ヘッドホンなど製造の富士高実業、23年3月期中間決算は約29%の増収で黒字転換

ヘッドホンなど製造の富士高実業、23年3月期中間決算は約29%の増収で黒字転換

ヘッドホンなどの音響機器メーカー、富士高実業(00927/香港)が12月5日、2023年3月期の中間決算を発表した。前年同期比で約29%の増収となり、損益も黒字に転換した。(イメージ写真提供:123RF)

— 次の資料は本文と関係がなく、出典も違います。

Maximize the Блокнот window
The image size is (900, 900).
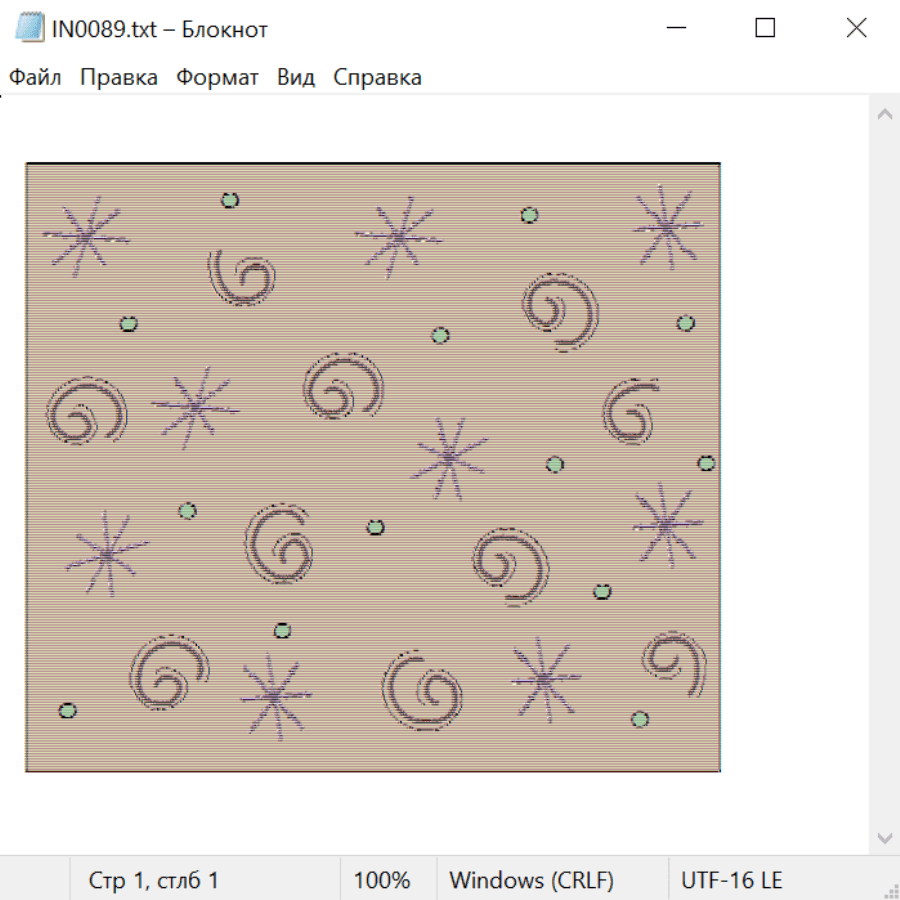click(765, 28)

 ヘッドホンなどの音響機器メーカー、富士高実業(00927/香港)が12月5日、2023年3月期の中間決算を発表した。前年同期比で約29%の増収となり、損益も黒字に転換した。
 
 22年4〜9月期の売上高は5億3131万香港ドルで、前年同時期の4億1223万ドルから28.89%増加した。事業別ではヘッドセット・ヘッドフォンが3億5484万ドル(前年同期比19.35%増)、関連部品が1億8998万ドル(同47.91%増)となった。
 
 ヘッドセット・ヘッドフォン製品は新型コロナの影響が続く中で、新製品の売れ行きが好調だった。また、アクティブノイズキャンセリング、ハイブリッド式アクティブノイズキャンセリング、完全ワイヤレスなどの先進技術の開発に取り組むとともに、コールセンターやオフィス向けの製品を新たに開発、売上増に繋がった。また、音響製品市場が低調な中で関連部品の売上は好調を維持した。
 
 4〜9月期の純損益は642万ドルの黒字で、2125万ドルの赤字だった前年同時期から黒字転換を実現した。原料コストが増加した一方でスケールメリットが高まったこと、不採算事業の停止などによる人件費コストの削減によって売上総利益率が大幅に改善したことが大きな黒字化の大きな要因となった。
 
 今後の展望について同社は、9月に発売した低遅延無線通信技術搭載の高性能ヘッドセット、コールセンターおよびオフィス向け製品による売上のほか、複数の新製品を発売する予定もあり、大きな成長が期待できるとしている。(編集担当:今関忠馬)(イメージ写真提供:123RF)

  • 記事にコメントを書いてみませんか?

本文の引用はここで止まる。